Task requirements
Repeat the records word for word.

+++ Exercise data +++

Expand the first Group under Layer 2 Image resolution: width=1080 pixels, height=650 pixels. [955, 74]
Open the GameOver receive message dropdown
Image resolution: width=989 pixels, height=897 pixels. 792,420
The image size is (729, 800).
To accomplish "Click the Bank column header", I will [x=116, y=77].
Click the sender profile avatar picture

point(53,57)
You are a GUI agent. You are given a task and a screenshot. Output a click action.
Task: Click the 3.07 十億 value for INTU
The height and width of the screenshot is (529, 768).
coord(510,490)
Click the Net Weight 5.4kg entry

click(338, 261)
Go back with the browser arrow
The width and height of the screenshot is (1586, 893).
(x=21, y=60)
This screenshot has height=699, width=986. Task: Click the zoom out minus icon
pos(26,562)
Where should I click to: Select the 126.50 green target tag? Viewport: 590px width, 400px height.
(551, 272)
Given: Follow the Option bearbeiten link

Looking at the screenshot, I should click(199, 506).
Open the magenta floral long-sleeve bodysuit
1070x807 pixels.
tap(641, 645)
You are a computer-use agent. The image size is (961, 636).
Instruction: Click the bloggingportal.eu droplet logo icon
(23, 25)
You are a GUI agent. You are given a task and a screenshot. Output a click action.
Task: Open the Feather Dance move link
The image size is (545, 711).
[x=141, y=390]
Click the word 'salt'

+++

Expected answer
Expand the first Group under Layer 2 Image resolution: width=1080 pixels, height=650 pixels. [955, 74]
Open the GameOver receive message dropdown
Image resolution: width=989 pixels, height=897 pixels. 792,420
The image size is (729, 800).
To accomplish "Click the Bank column header", I will [x=116, y=77].
Click the sender profile avatar picture

point(53,57)
You are a GUI agent. You are given a task and a screenshot. Output a click action.
Task: Click the 3.07 十億 value for INTU
The height and width of the screenshot is (529, 768).
coord(510,490)
Click the Net Weight 5.4kg entry

click(338, 261)
Go back with the browser arrow
The width and height of the screenshot is (1586, 893).
(x=21, y=60)
This screenshot has height=699, width=986. Task: Click the zoom out minus icon
pos(26,562)
Where should I click to: Select the 126.50 green target tag? Viewport: 590px width, 400px height.
(551, 272)
Given: Follow the Option bearbeiten link

Looking at the screenshot, I should click(199, 506).
Open the magenta floral long-sleeve bodysuit
1070x807 pixels.
tap(641, 645)
You are a computer-use agent. The image size is (961, 636).
Instruction: Click the bloggingportal.eu droplet logo icon
(23, 25)
You are a GUI agent. You are given a task and a screenshot. Output a click action.
Task: Open the Feather Dance move link
The image size is (545, 711).
[x=141, y=390]
Click the word 'salt'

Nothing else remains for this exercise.